If we’re talking startups, tell the person why you’re interested in their company specifically and why this isn’t just another spam message. Give a specific example of something that made you excited about the company, whether it be a certain feature, a cultural value, the company mission or the story of the founder(s). For the bigger brand name tech companies, people aren’t going to be that interested about how you found out about, say, Google. Try something like: Came across your profile and was super interested by [personal attribute]. Focus more on the person’s specific role, and work/educational background, as what led you to reach out to them instead of their co-workers. Bonus points if you can mention some thread of commonality like having worked at the same company, been to the same university, or been involved with the same communal organisation/society.
Would love to have a chat and see if you’re open to bringing on a [role].

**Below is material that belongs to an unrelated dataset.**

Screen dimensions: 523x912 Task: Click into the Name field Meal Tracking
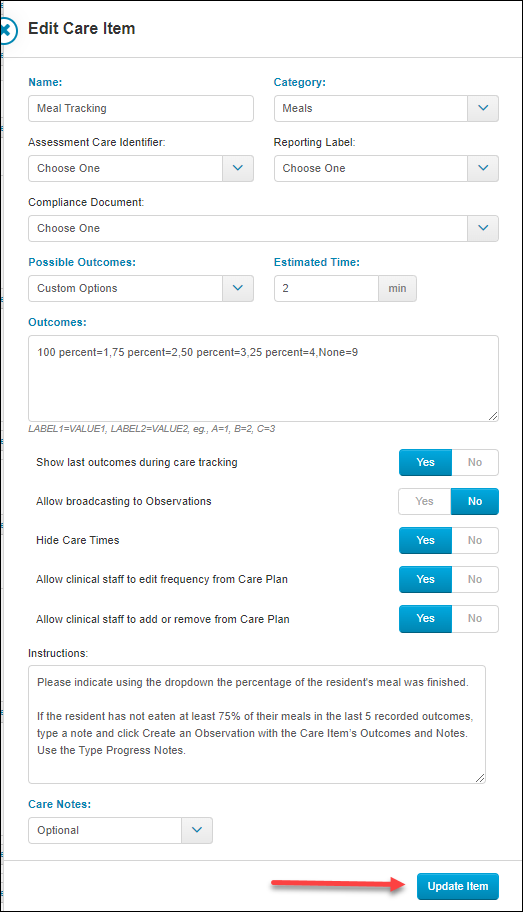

Make a clear and specific ask about why you’re connecting; don’t waste their time with a nebulous “Would love to add you to my professional network”. Once you connect, you can set up the specifics of in-person vs Zoom, meeting duration, meeting time, etc. but when you only have 300 characters to start, you need to be efficient.
Note that for larger companies with more formal recruiting processes, employees tend to have less direct responsibility for hiring decisions, but likely have an incentive to refer candidates. As such, a ‘softer’ approach than directly asking if they’re hiring is: Would love to have a chat and learn more about your experience as a [role] at [company]. This is also a great follow-up message if they accept your connection request, but they’re not currently hiring. Turn rejection into a chance to learn more about the industry and how to break in!
Add this in if you have the character space (it is a bit more polite!).
Bonus DM hacks (with real-world examples!)
Looking to get a bit cheekier with your approach and stand out from the crowd? Here are real examples of 2 different techniques I utilised to find internships without an official listing:
1. Add value to the company before your first message
tl;dr - Leverage a small favour to a company to get your foot in the door for hiring.
It was in 2nd-year uni that I first came across Tayble, a restaurant ordering app for dine-in and takeaway well ahead of its time, through an advertisement that popped up on my Facebook feed.
Sold on the idea, I participated in their pre-launch referral competition to win free meals, and through posting my referral link across several platforms in a bunch of relevant groups, I was able to shoot up to the 8th highest spot out of over 3000 entrants in 48 hours.
I then reached out to their COO to tell them about my efforts, explain a bit more about why I was interested in their space, and ask if they had any upcoming intern positions. He put me in touch with their CMO to discuss further. Met up at Bondi Junction for a single casual interview as their first-ever Sales & Marketing Intern and boom! Hired.
2. Turn a full-time entry-level or associate-level listing into a part-time role
tl;dr - Just because a job listing says full-time, doesn’t mean they won’t consider part-time for the right candidate.
Mindlessly scrolling through LinkedIn jobs (the usual), I happened to see an Operations Associate position at Ofload (previously Loadsmile), a digital road freight platform working to reduce waste and increase transparency in the Australian trucking industry.
The problem space seemed super interesting, the founding team looked really strong, and they were at an exciting early stage with pre-seed funding from Rocket Internet, but the role? Full-time. Hmmmmm.
I applied anyway, and upon initial reach-out from the COO, I was upfront about the fact that I was looking for something part-time with the view to full-time in a few months.
Sure enough, that COVID thingo meant part-time was actually quite suitable on a small startup budget. Three interviews later, I joined the team part-time and have since converted to a full-time role after graduating.